TASK PROMPT –
Pick out and copy each line of the listing below that contains the word "element".

DATA EXCERPTS –
┌──
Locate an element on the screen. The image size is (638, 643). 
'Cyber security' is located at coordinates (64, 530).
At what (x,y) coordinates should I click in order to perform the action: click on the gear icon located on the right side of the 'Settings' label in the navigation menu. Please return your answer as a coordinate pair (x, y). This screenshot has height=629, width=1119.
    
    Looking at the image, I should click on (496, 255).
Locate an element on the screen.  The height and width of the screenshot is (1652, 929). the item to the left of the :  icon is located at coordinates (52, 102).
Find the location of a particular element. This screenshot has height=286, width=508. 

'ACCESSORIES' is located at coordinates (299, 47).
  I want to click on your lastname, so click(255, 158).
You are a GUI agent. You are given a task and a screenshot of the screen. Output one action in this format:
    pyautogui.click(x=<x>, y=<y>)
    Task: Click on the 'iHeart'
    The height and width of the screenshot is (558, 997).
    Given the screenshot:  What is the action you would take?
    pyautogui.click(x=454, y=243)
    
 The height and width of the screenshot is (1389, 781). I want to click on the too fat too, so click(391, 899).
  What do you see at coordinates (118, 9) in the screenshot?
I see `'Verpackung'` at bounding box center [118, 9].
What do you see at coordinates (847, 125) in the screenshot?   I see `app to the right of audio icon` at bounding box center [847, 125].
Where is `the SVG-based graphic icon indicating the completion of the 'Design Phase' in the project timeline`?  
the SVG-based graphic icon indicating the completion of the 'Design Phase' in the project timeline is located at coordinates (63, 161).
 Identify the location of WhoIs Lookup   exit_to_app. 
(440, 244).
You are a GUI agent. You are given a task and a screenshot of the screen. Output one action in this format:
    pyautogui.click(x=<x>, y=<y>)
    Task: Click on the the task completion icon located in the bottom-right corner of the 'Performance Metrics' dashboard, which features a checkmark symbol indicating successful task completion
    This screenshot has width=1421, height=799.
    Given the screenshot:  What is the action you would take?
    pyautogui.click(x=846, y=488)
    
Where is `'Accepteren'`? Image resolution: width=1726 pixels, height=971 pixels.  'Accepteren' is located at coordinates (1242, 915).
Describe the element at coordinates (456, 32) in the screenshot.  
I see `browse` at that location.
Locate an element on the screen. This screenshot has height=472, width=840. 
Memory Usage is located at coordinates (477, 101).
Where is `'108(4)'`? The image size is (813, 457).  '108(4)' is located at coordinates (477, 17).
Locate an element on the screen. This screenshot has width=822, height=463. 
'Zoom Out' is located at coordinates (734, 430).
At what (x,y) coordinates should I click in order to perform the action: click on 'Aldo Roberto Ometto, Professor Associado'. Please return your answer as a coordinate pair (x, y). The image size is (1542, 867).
└──
SOLUTION TO THIS TASK –
Locate an element on the screen. The image size is (638, 643). 
Locate an element on the screen.  The height and width of the screenshot is (1652, 929). the item to the left of the :  icon is located at coordinates (52, 102).
Find the location of a particular element. This screenshot has height=286, width=508. 
Describe the element at coordinates (456, 32) in the screenshot.  
Locate an element on the screen. This screenshot has height=472, width=840. 
Locate an element on the screen. This screenshot has width=822, height=463. 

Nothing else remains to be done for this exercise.